- **Text section**

───

The goal of these tutorial series is to illustrate a very basic supervised binary classification with different manual features based ML algorithms. The goal is to setup a ML algorithm to determine the visual morphological type of nearby galaxies from the Sloan Digital Sky Survey. The first deep learning papers in Astronomy addressed this problem at low and high redshift (Dielemann+15, Huertas-Company+15).

![](https://drive.google.com/uc?id=1TaiRB1wxui4AKnhuF4iH4LJkmrlb-D6d)

The notebook illustrates first how to train a Random Forest and a using catalog parameters (Stellar Mass and Color). 

In the second notebook we use ANNs.

We use as training set, the visually classified sample of ~14,000 galaxies by Nair&Abraham. For illustration purposes and computational time, we use jpeg RGB images as input. However the same methodology can be applied to fits.

───

- **Data section**
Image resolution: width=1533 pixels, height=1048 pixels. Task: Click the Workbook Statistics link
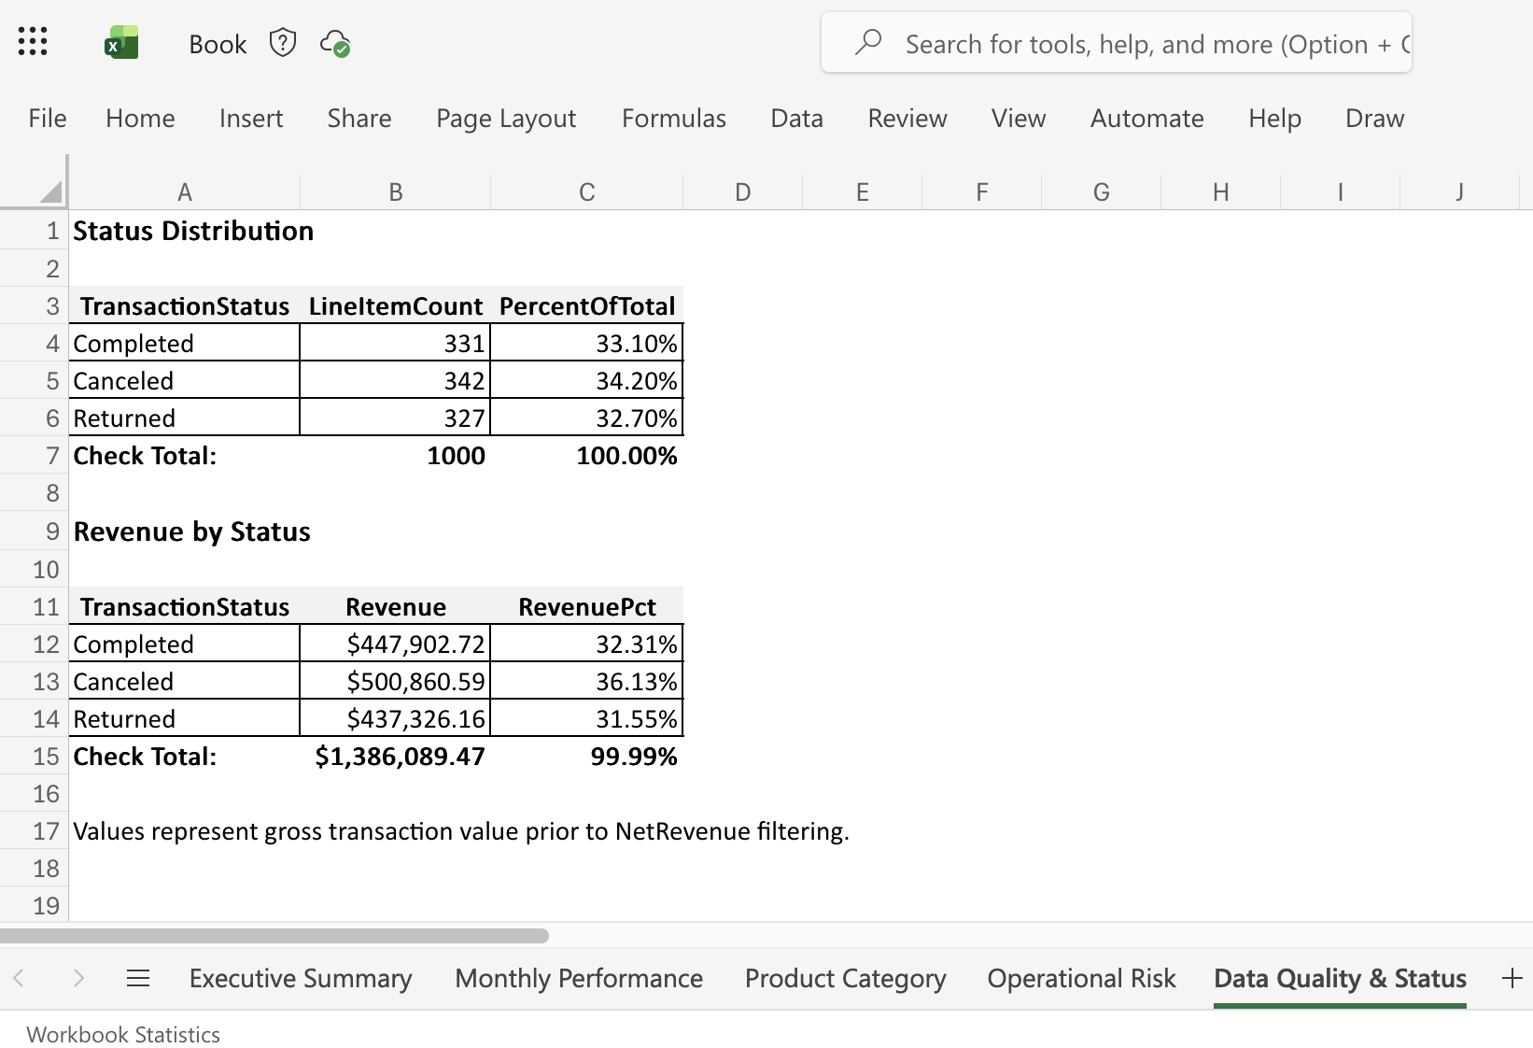122,1034
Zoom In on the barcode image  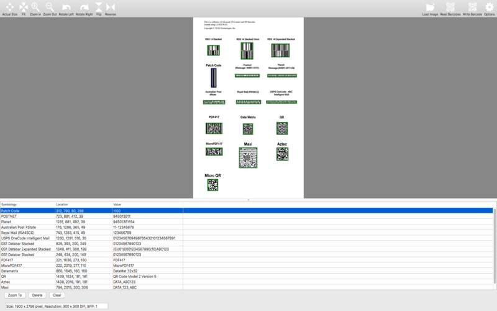[x=35, y=9]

───

- **Instruction 1**
Transcribe the galaxy classification tutorial from "The goal of" up to and including "applied to fits.".
- **Instruction 2**
Check each statement against the galaxy classification tutorial and answer yes or no, quoting the words that decide it: (a) The training set is a visually classified sample of about 14,000 galaxies. (b) The second notebook trains a Random Forest. (c) The input images used are fits files.
The listing has no connection to the galaxy classification tutorial.

- **Exercise output 1**
The goal of these tutorial series is to illustrate a very basic supervised binary classification with different manual features based ML algorithms. The goal is to setup a ML algorithm to determine the visual morphological type of nearby galaxies from the Sloan Digital Sky Survey. The first deep learning papers in Astronomy addressed this problem at low and high redshift (Dielemann+15, Huertas-Company+15).

![](https://drive.google.com/uc?id=1TaiRB1wxui4AKnhuF4iH4LJkmrlb-D6d)

The notebook illustrates first how to train a Random Forest and a using catalog parameters (Stellar Mass and Color). 

In the second notebook we use ANNs.

We use as training set, the visually classified sample of ~14,000 galaxies by Nair&Abraham. For illustration purposes and computational time, we use jpeg RGB images as input. However the same methodology can be applied to fits.

- **Exercise output 2**
(a) Yes: "the visually classified sample of ~14,000 galaxies by Nair&Abraham"
(b) No: "In the second notebook we use ANNs."
(c) No: "we use jpeg RGB images as input"